L’Afrique entière retient son souffle. Le Sénégal, donné comme modèle de démocratie et de stabilité offre au monde une image inattendue. Avec la condamnation à deux ans de prison ferme de l’opposant Ousmane Sonko, tout peut arriver, même le pire. Et peu importe le scenario, le président Macky Sall y perd déjà beaucoup. Frank Kaze*, journaliste burundais a vécu de nombreuses années au Sénégal, où il a été formé et entretient un grand réseau, nous donne quelques clefs pour comprendre comment ce pays pourrait flamber.

1. Qui est Ousmane Sonko ?

Ousmane Sonko est né le 15 juillet 1974 à Thiès, la ville dite ferroviaire du Sénégal. Mais il a passé la plus grande partie de sa jeunesse en Casamance, terre natale de ses parents, où il semble d’ailleurs plus reconnu. Il a une maitrise en droit public et il est doctorant dans ce même domaine. Depuis sa jeunesse, il est décrit comme un homme engagé et jusqu’au-boutiste pour atteindre ses objectifs, ce qui lui confère une place de choix dans le milieu associatif sénégalais.

C’est une lapalissade de dire qu’Ousmane Sonko n’a jamais été en odeur de sainteté avec le président Macky Sall. Celui-ci l’a radié de la Fonction publique en 2016 pour indiscrétion professionnelle, alors qu’il était inspecteur des impôts.
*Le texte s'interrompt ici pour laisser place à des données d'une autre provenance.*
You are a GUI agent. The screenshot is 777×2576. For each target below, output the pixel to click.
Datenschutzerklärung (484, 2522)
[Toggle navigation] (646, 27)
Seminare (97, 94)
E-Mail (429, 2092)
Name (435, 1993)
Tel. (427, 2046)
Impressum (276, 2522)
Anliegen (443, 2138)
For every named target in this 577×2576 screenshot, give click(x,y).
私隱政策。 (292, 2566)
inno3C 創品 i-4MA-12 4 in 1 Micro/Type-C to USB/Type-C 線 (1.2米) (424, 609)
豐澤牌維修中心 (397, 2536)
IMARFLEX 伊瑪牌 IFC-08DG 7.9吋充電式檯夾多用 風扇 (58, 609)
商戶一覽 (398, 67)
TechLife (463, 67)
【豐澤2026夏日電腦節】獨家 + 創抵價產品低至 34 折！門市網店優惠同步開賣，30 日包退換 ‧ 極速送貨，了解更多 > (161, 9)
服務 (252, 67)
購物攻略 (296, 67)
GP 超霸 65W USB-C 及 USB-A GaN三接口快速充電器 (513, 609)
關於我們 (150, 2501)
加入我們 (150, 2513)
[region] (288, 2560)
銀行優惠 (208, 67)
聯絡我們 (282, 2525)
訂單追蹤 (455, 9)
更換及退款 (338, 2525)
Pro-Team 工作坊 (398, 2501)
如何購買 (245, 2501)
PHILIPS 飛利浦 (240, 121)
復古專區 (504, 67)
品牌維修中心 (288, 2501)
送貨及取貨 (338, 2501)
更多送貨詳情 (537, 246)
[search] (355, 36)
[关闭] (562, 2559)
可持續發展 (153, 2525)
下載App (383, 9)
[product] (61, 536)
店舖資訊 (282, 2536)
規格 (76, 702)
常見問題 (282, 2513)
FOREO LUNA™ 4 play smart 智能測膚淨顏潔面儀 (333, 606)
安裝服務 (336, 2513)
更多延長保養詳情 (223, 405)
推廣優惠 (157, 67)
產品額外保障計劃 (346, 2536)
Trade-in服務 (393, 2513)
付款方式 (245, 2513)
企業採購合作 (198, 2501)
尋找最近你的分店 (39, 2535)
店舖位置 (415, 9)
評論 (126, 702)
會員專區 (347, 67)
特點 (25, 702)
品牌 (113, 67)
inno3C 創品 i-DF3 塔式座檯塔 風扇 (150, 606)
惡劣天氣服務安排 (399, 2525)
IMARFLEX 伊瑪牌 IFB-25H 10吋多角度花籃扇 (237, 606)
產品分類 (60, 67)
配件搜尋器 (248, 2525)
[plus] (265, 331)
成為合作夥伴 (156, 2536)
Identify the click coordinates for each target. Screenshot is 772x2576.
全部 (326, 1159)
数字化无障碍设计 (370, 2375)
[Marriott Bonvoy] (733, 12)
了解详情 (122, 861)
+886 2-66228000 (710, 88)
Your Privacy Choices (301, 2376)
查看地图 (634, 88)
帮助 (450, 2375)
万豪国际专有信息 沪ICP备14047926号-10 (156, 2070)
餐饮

L’opposant, qui, deux ans plus tôt, avait créé le parti Patriotes du Sénégal pour l’éthique, le travail et la fraternité (PASTEF-Les Patriotes), avait accusé des personnalités sénégalaises d’avoir illégalement bénéficié d’avantages fiscaux. Parmi elles, Aliou Sall, un jeune frère du chef de l’Etat. La radiation a été considérée, par le concerné et une bonne partie de l’opinion sénégalaise, comme un règlement de compte purement politique, visant à museler le tonitruant opposant.

2. Quelle est sa force, son implantation politique ?

Il faut dire que Sonko a d’abord ce charisme rare dont peu d’hommes politiques peuvent se targuer. Il a le verbe haut et a toujours fait des valeurs qui portent, dont l’éthique et le partage équitable des ressources, son cheval de bataille. Son intransigeance et la fidélité à ses engagements, dans un sérail politique de conservatisme, lui valent alors la sympathie d’abord d’une jeunesse qui voit en lui le changement, mais aussi d’une Casamance qui a toujours rêvé de disposer d’hommes d’une carrure capables de plaider pour une région qui s’est toujours considérée comme laissée-pour compte, et qui, depuis des décennies, exprime sa frustration par le désir d’une indépendance qui tarde à pointer son nez.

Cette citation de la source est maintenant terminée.